Data Exploration Using Pig and Hive
Some of the questions that we asked from our dataset:
Q1. Number of Males and Females who got loans approved.
Q2. Maximum Loan amount term for approved loans.
Q3. Max loan amount for which property type?
Q4. Minimum applicant income and/or co-applicant income at which the any loan was approved at all?
Q5. Ratio between minimum loan amount and associated income
Q6. Ratio between maximum loan amount and associated income
Logistic regression is intended for binary (two-class) classification problems. It will predict the probability of an instance belonging to the default class, which can be snapped into a 0 or 1 classification.
Decision tree builds regression or classification models in the form of a tree structure. It breaks down a dataset into smaller and smaller subsets while at the same time an associated decision tree is incrementally developed. The final result is a tree with decision nodes and leaf nodes.

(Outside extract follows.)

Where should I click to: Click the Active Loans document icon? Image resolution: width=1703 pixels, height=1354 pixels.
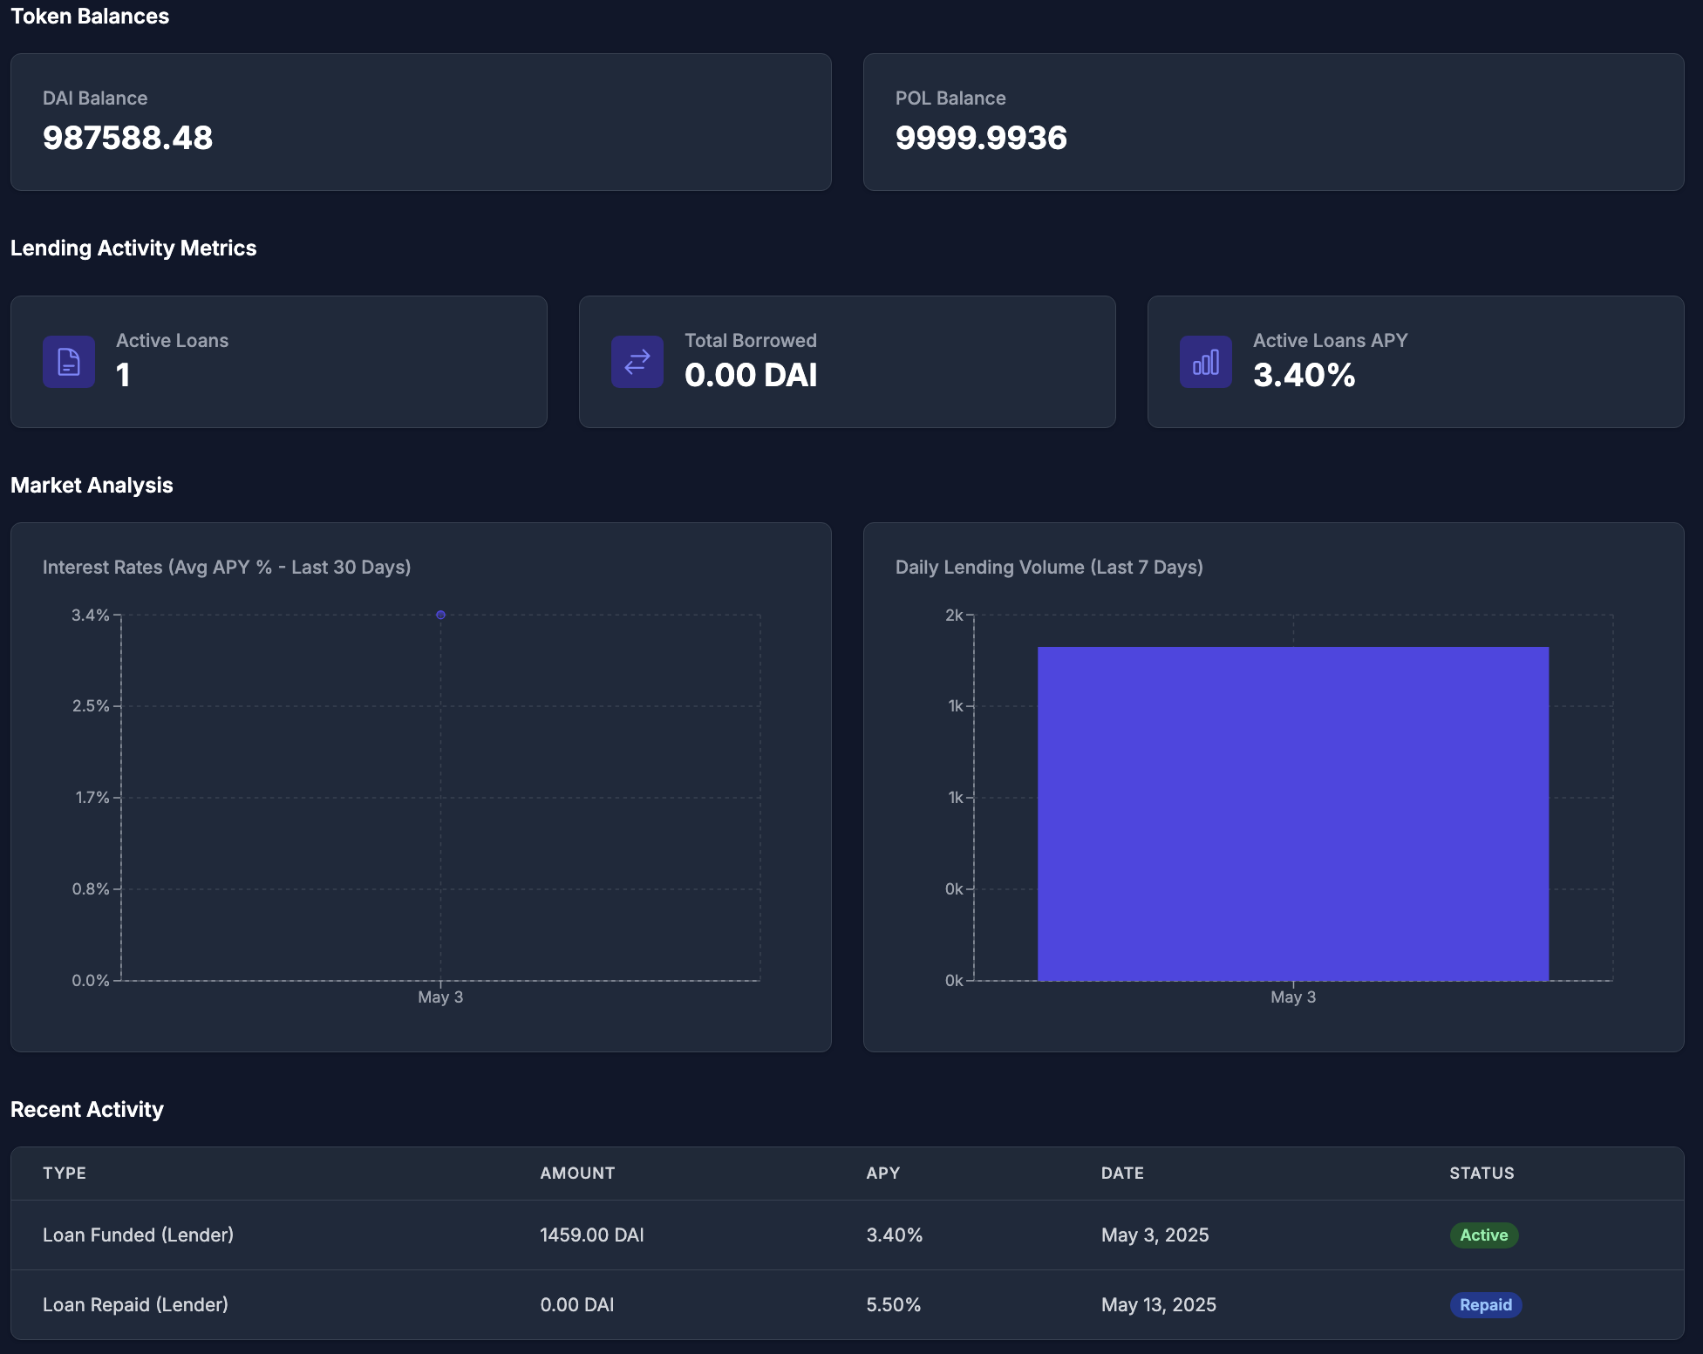(x=68, y=362)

Random forest Classifier : Random forests or random decision forests are an ensemble learning method for classification, regression and other tasks, that operate by constructing a multitude of decision trees at training time and outputting the class that is the mode of the classes (classification) or mean prediction (regression) of the individual trees.
Gradient Boosting Classifier:Gradient boosting is a machine learning technique for regression and classification problems, which produces a prediction model in the form of an ensemble of weak prediction models, typically decision trees. It builds the model in a stage-wise fashion like other boosting methods do, and it generalizes them by allowing optimization of an arbitrary differentiable loss function.